> **Description of the task**
Gather every line from the items below that contains the word "width".

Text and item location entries
***

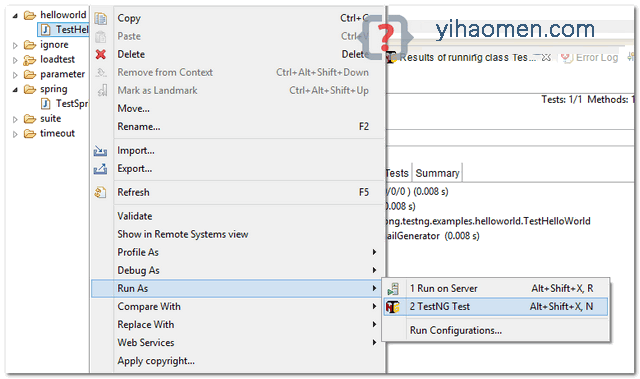Click the Import icon
The image size is (640, 379).
[100, 151]
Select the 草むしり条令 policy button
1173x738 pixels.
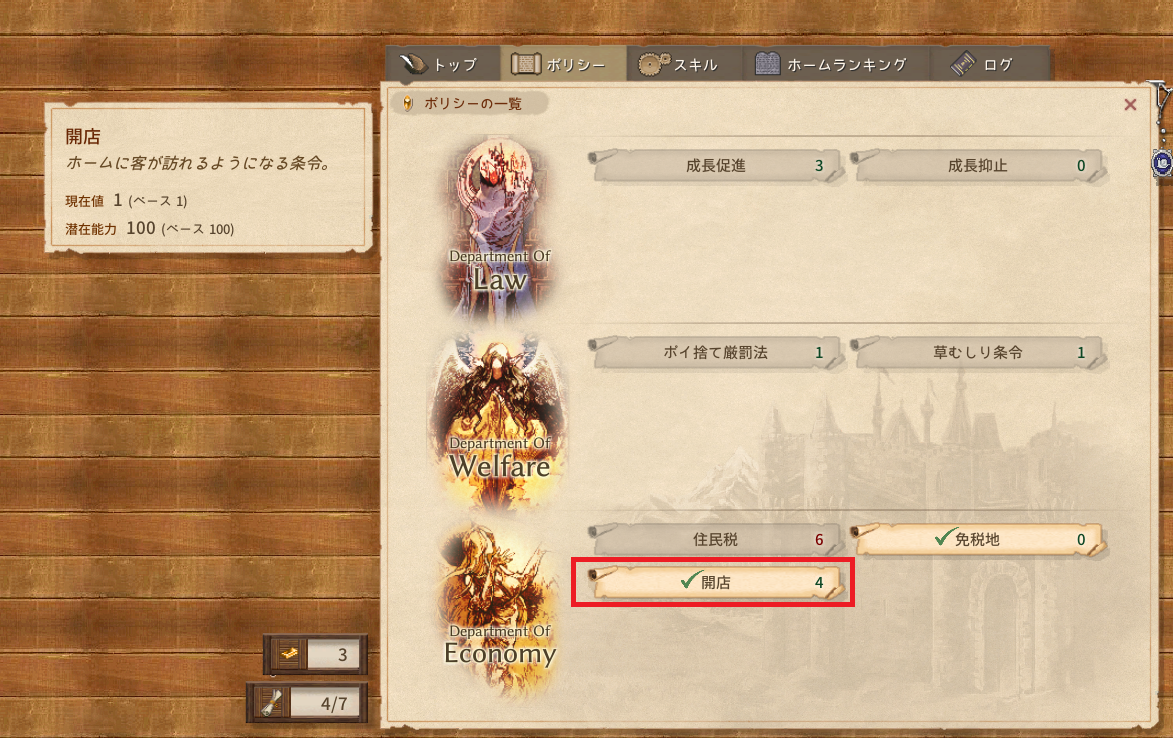pos(978,352)
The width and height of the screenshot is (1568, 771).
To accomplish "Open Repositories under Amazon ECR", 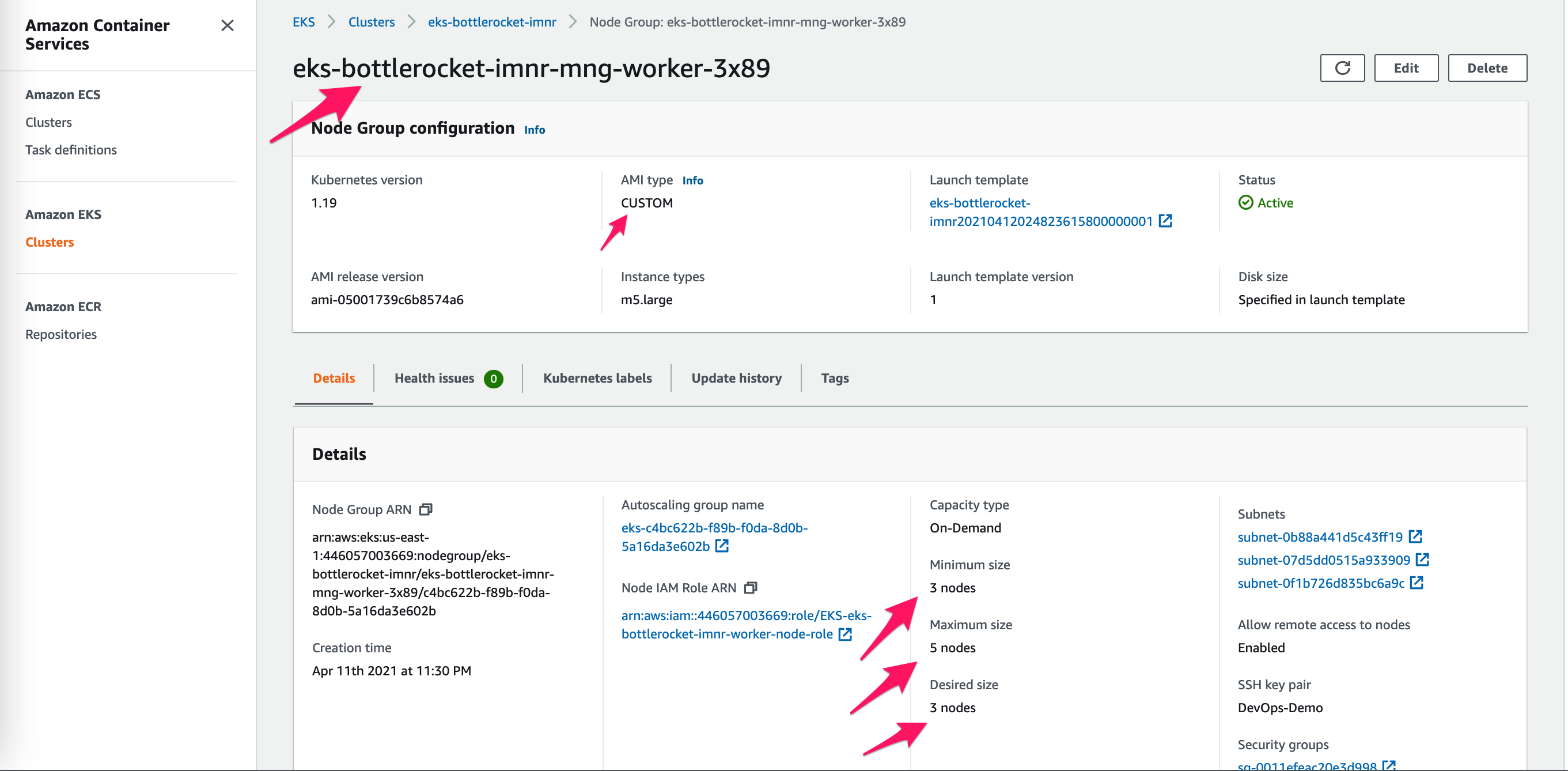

***

> **Exercise output**
The width and height of the screenshot is (1568, 771).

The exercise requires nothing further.